It could not otherwise have been the seal of the Covenant. Sometimes it is said there were two Covenants, one national and the other spiritual, and that Circumcision had reference to the national Covenant but not to the spiritual. There is no foundation in Scripture for such a division. It may at times be convenient to speak of the national aspect of the Covenant as distinguished from its spiritual aspect, but, whatever provisional distinctions of this kind we may draw, the Covenant was one and the seal was one.

Dr. Carson speaks of “ the letter of the Covenant “and “ the spirit of the Covenant.” But it is obvious that the Covenant includes both the letter and the spirit. These and similar devices have been resorted to by those who wish to eliminate all spiritual significance from the rite of Circumcision.

All such attempts have failed and must fail.

Circumcision was not a mark of carnal descent, inasmuch as it was administered to proselytes, and they were not descended from Abraham. Neither was it a sign of the national aspect of the Covenant to the exclusion of the spiritual aspect, because it was administered for hundreds of years before the giving of the law on Mount Sinai, when the Israelitish people attained to the status of nation hood. The Covenant, as we have seen, was essentially spiritual, and, as a matter of fact, Circumcision had primary reference to the spiritual aspect of it. No one could be circumcised with exclusive reference to the national aspect of the Covenant. In the act of submitting to Circumcision he took God to be his God, and pledged himself to be one of God’s people that is to say, lie made a profession of faith and obedience. And a similar profession was made by the parent on behalf of every child to whom the ordinance was administered. Circumcision had a spiritual import. Like Baptism, it was a symbol of purification.
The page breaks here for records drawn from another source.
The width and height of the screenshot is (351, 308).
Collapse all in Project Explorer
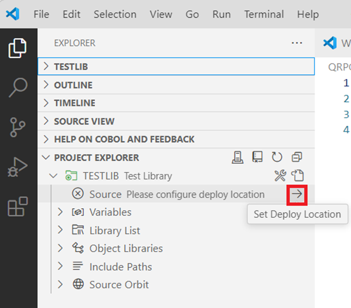pyautogui.click(x=297, y=157)
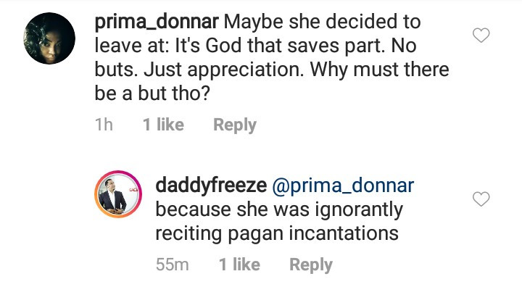This screenshot has height=287, width=522.
Task: Open the prima_donnar username in bold
Action: coord(157,22)
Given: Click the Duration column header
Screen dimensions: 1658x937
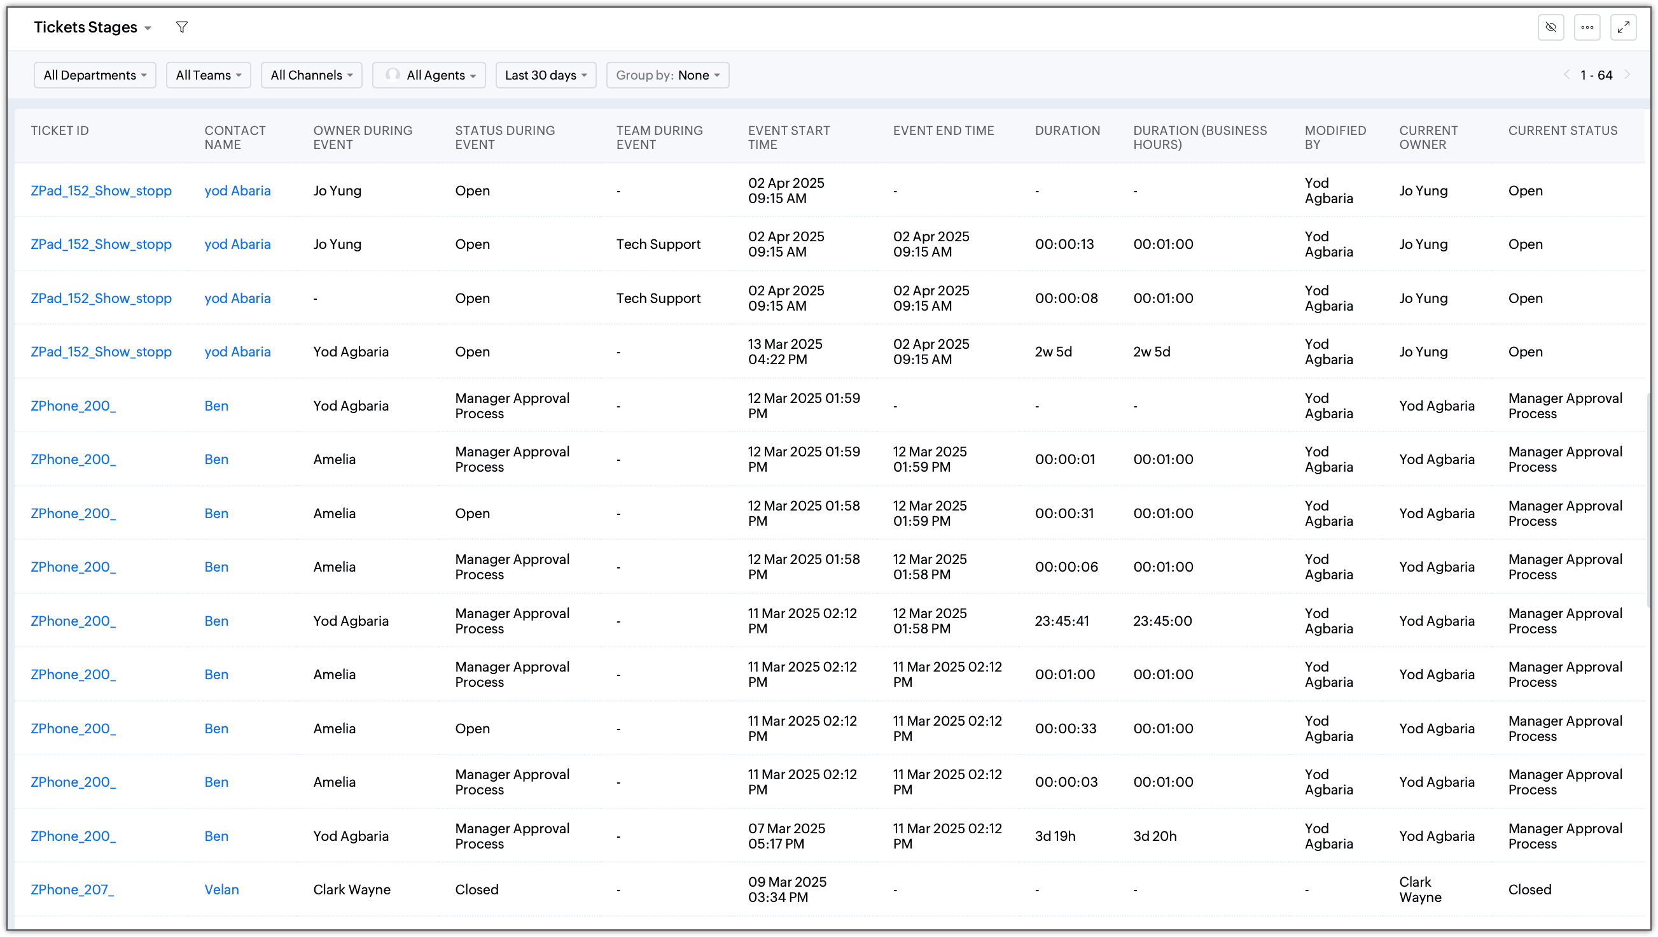Looking at the screenshot, I should [x=1067, y=131].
It signified the removal of defilement. In Colossians 2:11, the Apostle describes the Circumcision of the Spirit, of which ordinary Circumcision was a symbol, as “ the putting oil of the body of the flesh.” In Romans 3:11, we read, “ Arid he received the sign of Circumcision, a seal of the righteousness of the faith which he had while he was in uncircumcision.” In Deuteronomy 10:16, Deuteronomy 30:6, and Jeremiah 4:4, we read of the Circumcision of the heart, by which the people were inwardly renewed, and enabled to live in the fear of God and keep His commandments.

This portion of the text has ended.